Money has to be spend to redesign the care process and the goal of this redesign is to lower costs. Lower costs means lower revenue for doctors and hospitals. There is no way around this.
And how is capitation supposed to allow more time with patients? Wouldn’t the incentive now be to have as many capitated patients as possible? The only difference would be that there will be an incentive to see them less often.
This entire FFS witch-hunt is largely based on faith. Faith that physicians should be salaried employees of large health systems. It’s hard to argue with religion.
A couple more comments from The Health Care Blog:
Patrick Mac says:
“Giving a primary care doctor the ability to spend more than 18 minutes with a patient could change the nature of those doctors from having a triage function to allowing proper management of care.”
I agree that we could lower costs by allowing primary care physicians more time with each patient, particularly those with more complex problems. However, we also need to change how we deal with malpractice litigation, otherwise primary care physicians will continue to defensively refer cases to specialists, and defensively order tests, that are otherwise unnecessary.
Jonathan H says:
What is this “allowed” that Paul and Patrick are talking about? Physicians are allowed to spend more than 15-18 minutes with their patients. In fact, many good ones do right now, with the current payment rates.
No one is forcing physicians to make $150,000 to $400,000 a year. They could “allow” themselves to spend more time with patients and make a bit less. Of course, they won’t until economic forces require it.
May I comment as someone who is now retired from practise as an orthopedic surgeon and who is now involved in medical administration and who has worked in the UK as well as in Canada?
I think your comments are well advised and it would seem to me that both in the US and in Canada Tort reform would be a major step towards cutting the costs of treatment.
I also agree that more financial weight should be placed on the cognitive rather than the procedural sevices provided by physicians.
I don't think the thorny subject of FFS versus salaried positions will ever be resolved and that probably there will always be a mixture of the two.
Jonathan H puts it well when he says that a physician can "allow" themselves to spend more time with patients.
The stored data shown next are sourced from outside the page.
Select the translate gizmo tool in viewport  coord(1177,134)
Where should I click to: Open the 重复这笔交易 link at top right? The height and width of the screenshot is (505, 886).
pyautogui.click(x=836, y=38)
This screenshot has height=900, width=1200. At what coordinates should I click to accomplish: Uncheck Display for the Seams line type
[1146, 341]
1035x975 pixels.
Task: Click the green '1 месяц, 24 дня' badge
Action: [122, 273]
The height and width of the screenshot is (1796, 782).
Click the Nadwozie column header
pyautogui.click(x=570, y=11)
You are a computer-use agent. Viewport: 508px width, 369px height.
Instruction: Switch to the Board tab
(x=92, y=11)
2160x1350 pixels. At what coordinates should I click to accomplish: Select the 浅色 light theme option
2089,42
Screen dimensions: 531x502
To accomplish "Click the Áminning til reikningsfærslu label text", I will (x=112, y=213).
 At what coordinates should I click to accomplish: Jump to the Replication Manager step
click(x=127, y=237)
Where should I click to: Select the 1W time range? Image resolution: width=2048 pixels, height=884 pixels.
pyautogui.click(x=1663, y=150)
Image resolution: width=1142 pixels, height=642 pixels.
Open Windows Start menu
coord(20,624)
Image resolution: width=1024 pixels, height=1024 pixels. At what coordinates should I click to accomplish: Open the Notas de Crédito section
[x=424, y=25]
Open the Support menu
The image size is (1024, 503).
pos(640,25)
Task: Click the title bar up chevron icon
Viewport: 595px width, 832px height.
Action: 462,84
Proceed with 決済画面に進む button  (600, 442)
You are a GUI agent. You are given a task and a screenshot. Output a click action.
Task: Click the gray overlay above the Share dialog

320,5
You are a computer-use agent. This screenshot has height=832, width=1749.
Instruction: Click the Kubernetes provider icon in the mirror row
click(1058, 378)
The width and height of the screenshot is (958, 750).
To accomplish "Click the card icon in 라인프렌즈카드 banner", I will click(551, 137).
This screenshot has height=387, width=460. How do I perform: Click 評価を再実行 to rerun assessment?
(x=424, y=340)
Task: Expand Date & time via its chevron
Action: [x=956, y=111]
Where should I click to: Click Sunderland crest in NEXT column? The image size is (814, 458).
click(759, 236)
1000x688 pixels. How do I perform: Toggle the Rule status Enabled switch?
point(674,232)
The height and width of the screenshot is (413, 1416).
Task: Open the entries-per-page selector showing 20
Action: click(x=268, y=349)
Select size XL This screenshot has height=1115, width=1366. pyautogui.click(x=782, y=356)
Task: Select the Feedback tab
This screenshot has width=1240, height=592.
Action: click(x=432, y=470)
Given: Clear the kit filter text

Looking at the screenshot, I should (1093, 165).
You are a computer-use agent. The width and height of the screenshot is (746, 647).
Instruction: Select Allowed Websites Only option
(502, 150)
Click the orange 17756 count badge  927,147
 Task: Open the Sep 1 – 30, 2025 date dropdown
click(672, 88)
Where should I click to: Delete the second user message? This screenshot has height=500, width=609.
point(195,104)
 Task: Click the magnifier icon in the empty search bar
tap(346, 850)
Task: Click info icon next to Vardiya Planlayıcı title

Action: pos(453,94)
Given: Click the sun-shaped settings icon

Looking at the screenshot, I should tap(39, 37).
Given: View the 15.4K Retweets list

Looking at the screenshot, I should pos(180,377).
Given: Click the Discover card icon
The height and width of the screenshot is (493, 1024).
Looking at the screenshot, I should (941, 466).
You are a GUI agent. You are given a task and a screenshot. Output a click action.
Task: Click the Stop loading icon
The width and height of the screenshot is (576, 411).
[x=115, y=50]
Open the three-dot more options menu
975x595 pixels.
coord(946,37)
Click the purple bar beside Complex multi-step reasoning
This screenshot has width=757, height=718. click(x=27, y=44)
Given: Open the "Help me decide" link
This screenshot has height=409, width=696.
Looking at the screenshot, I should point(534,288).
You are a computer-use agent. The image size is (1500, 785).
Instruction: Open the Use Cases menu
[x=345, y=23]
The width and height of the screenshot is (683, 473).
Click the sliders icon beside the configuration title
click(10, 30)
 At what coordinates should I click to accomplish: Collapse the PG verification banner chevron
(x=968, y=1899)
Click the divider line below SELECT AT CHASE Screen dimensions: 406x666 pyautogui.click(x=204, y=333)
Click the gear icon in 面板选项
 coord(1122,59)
Personally that to me was one of the joys of practise.
Lastly I would recommend the papers by Augusto Sarmiento "Thoughts on the future of the orthopedic profession" and "Is Socrates dying" which address, more elegantly than I am able to, some of the above concerns of the future of medecine in both our countries.
The unfortunate truth is that the Affordable Healthcare Act was pushed through as a band-aid to a healthcare finance disaster for the next generation to deal with.
Why hasn't a true policing body been developed, like the SEC, to ensure that the back-room deals no longer happen? It doesn't matter whether it is poor outcomes, lack of improvement, unwillingness to remove outdated/ overly expensive procedures that serve no greater good, hand shake deals between providers and insurers, ignorance / flat denial of best practices or lack of data-sharing. All of these poor business practices, yes healthcare is a business, have lead us into the quagmire that we are finding ourselves struggling in today.
The more you struggle, the deeper we sink. This time though, no one will be there to rescue us so we must do it ourselves with calm thinking and a mutual respect of all aspects of the healthcare continuum from patient access to how payment will be distributed.
I was heartened to just read this:
http://www.healthleadersmedia.com/page-1/PHY-270150/Debate-on-Spinal-Fusion-Surgeries-Continues
I believe clinicians are finally recognizing the bias and questionable motives of their own colleagues, and the 'omerta' vow of old may be breaking down. This, when all is said and done and when applied to many other gray areas of treatment, may be their potentially most valuable contribution to the matter of which you speak.